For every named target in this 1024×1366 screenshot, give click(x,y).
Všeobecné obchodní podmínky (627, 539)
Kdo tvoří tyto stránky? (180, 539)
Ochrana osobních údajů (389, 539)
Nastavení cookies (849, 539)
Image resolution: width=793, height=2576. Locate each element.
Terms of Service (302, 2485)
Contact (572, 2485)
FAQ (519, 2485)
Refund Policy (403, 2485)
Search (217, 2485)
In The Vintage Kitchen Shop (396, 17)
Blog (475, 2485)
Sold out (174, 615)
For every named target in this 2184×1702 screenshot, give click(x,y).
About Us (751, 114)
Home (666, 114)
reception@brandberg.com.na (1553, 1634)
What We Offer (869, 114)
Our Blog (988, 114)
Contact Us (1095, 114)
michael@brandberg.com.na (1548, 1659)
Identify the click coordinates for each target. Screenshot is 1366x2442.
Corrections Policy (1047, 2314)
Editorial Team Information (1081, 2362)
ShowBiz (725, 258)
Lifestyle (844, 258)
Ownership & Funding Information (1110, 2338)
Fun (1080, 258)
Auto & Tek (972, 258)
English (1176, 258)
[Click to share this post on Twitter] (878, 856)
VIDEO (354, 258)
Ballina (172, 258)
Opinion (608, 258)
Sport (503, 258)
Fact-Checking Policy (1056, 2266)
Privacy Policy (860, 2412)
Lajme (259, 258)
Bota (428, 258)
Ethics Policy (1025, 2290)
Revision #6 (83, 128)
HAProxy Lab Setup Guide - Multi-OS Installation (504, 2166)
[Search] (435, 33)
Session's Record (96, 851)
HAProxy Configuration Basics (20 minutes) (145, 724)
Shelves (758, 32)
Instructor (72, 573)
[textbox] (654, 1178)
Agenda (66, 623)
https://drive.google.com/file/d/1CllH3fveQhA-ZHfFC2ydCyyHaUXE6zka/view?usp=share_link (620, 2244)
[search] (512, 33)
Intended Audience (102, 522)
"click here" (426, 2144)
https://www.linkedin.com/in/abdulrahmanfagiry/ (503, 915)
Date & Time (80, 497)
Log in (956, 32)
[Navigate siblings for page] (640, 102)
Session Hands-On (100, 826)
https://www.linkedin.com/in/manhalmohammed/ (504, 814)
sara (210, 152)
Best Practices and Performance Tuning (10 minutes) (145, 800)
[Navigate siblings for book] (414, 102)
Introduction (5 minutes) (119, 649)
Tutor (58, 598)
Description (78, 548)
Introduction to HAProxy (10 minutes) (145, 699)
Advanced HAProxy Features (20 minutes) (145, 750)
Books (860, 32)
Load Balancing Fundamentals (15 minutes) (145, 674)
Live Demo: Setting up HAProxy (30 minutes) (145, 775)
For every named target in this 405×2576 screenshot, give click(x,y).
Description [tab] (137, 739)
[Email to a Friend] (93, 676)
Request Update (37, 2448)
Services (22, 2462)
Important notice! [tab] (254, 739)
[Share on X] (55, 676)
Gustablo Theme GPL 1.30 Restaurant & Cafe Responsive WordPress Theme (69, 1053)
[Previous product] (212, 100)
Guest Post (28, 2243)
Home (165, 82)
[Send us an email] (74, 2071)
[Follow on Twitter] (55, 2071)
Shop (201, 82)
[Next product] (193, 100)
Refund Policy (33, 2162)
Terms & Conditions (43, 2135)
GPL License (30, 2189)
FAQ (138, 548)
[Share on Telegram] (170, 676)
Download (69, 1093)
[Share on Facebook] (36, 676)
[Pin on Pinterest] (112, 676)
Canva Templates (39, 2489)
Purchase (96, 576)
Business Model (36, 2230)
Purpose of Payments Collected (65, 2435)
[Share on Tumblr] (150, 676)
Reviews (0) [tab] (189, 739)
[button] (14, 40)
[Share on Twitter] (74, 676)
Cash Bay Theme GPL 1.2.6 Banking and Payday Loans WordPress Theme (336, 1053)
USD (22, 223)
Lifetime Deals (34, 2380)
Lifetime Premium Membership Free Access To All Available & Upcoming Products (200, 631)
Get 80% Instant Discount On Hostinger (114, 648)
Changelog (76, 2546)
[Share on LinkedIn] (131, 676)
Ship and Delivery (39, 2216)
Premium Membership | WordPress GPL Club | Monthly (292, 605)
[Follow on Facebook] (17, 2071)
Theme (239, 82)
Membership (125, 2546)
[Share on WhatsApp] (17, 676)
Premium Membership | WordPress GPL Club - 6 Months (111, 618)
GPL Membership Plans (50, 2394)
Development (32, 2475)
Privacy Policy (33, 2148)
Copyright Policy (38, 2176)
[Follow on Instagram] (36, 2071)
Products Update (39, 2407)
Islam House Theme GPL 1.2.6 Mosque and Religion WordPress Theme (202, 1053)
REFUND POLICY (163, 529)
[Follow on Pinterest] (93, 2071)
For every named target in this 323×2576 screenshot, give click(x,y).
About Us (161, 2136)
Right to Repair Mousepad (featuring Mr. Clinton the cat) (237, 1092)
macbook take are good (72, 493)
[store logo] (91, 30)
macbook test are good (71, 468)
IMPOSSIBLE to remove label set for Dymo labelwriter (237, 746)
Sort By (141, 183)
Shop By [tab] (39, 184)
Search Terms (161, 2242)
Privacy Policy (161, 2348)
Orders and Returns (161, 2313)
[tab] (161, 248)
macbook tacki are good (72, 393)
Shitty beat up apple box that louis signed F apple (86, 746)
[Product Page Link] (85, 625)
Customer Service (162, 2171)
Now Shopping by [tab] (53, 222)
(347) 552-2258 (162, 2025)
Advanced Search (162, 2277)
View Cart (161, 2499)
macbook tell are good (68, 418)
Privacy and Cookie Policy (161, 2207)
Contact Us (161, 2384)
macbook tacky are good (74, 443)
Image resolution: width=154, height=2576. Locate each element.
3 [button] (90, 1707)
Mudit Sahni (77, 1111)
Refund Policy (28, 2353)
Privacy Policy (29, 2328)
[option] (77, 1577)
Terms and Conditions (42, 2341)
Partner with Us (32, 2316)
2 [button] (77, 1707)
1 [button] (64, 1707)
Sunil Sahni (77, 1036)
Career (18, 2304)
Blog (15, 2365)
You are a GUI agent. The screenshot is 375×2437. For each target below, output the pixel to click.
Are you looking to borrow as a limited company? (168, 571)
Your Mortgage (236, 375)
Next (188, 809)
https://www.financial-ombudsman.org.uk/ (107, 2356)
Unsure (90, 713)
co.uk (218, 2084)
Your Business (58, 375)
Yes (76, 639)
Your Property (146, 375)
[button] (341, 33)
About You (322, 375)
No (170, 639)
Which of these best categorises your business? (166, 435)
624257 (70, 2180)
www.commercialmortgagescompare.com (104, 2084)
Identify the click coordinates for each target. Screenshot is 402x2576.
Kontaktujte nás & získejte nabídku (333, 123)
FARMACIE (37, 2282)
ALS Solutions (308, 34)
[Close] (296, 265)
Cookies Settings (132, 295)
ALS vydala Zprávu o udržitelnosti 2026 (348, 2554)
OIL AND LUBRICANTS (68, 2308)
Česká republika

* * * * * * *

Write out every line in the data that holds the string "minutes".

HAProxy Configuration Basics (20 minutes) (145, 724)
Best Practices and Performance Tuning (10 minutes) (145, 800)
Introduction (5 minutes) (119, 649)
Introduction to HAProxy (10 minutes) (145, 699)
Advanced HAProxy Features (20 minutes) (145, 750)
Load Balancing Fundamentals (15 minutes) (145, 674)
Live Demo: Setting up HAProxy (30 minutes) (145, 775)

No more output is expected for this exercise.